My RC servo motor is capable of turning more then 180 degrees(around 200 degrees) when I physically turn it, but when I use my code it only turns 180.

Is there a way to code it so that it turns to 200 instead of 180?

  • what code are you talking about?
    – jsotola
    Commented May 5, 2020 at 3:56

2 Answers 2


First some basics to clear definitions:
A Servo Motor does not normally spin a full 360 degree rotation. Instead it is limited to a range of 180, 270 or 90 degrees depending on the make or type. A control signal is sent to the servo to position the shaft at the desired angle.
Conventional Servo Motor Timing
In a conventional analog servo motor a PWM signal with a period of 20 ms is used to control the motors. A signal of 20 ms has a frequency of 50 Hz.

The width of the pulse is varied between 1 and 2 ms to control the motor shaft position.

  • A pulse width of 1.5ms will cause the servo shaft to rest in the 90 degree position, the center of its travel.
  • A pulse width of 1ms will cause the servo shaft to rest at the 0 degree position.
  • A pulse width of 2ms will cause the servo shaft to rest in the 180 degree position.

Varying the pulse width between 1ms and 2ms will move the servo shaft through the full 180 degrees of its travel. You can bring it to rest at any angle you desire by adjusting the pulse width accordingly.

So if your servo is a 270 degree servo (like the domanrc DM-S0903MD or DS3218 270 Degree Digital RC Servo) the standard sweep sketch (Arduino Servo library) will let your servo sweep from 0-270 even if in the *.ino its myservo.write(180); So to simply test you could use write(map(desired_angle, 0, 270, 0, 180))
If you want to control it more precicly you use microseconds.

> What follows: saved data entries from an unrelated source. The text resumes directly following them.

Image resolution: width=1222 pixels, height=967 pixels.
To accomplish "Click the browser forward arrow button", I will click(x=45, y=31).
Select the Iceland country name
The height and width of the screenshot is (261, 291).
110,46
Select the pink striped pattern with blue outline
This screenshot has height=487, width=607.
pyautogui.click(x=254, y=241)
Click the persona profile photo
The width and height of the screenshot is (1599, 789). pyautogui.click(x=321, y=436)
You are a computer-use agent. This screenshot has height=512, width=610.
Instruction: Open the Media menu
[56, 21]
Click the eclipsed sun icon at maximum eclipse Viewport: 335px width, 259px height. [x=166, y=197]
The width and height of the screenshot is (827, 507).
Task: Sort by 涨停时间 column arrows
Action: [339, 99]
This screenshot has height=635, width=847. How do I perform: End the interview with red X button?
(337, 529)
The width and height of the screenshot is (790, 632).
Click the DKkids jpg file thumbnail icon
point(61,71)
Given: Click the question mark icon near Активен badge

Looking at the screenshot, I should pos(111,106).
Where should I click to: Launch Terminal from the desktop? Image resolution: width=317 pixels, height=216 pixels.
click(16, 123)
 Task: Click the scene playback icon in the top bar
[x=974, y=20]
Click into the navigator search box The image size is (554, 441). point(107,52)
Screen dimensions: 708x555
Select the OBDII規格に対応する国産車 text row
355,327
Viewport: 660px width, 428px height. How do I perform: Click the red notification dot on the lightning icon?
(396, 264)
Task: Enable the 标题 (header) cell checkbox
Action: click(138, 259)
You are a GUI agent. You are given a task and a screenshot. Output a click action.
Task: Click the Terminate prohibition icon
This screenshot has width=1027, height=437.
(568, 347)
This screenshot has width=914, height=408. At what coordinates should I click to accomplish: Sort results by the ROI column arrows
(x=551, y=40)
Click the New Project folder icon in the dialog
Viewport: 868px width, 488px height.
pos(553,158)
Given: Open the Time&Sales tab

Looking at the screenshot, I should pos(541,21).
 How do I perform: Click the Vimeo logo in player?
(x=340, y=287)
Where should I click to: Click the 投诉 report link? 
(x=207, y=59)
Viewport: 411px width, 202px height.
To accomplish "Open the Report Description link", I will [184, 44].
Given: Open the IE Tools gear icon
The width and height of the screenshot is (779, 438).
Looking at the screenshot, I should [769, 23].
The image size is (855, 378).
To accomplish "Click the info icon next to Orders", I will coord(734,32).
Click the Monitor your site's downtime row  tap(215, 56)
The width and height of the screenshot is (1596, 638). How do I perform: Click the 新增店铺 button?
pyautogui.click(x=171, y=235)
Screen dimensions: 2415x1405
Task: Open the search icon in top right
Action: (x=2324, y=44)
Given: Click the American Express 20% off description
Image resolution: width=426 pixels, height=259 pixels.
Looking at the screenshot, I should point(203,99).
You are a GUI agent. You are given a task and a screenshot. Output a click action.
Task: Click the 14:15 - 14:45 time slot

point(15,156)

AND you have to use an extra power supply for 270 degree servos, the 5V from Arduino want make them move or only in a jittering way of.
If you just have a "defect" 180 degree servo turning to lets say 190 degree for some reason, you might try the microsecond method playing around with the values in attach, also use an extra power supply, but for real over 180 degree action get a 270 degree servo.


Just because a servo can manually be turned more than 180 degrees doesn't mean that it should be turned more than 180 degrees.

Most servos will include a certain amount of leeway in their design to help reduce damage from external forces, but the internal design will be geared1 towards operating over a 180 degree range.

While it may be possible to "overdrive" the motor by changing the PWM timing signals (see the Servo attach() reference page) doing so may end up damaging the servo itself.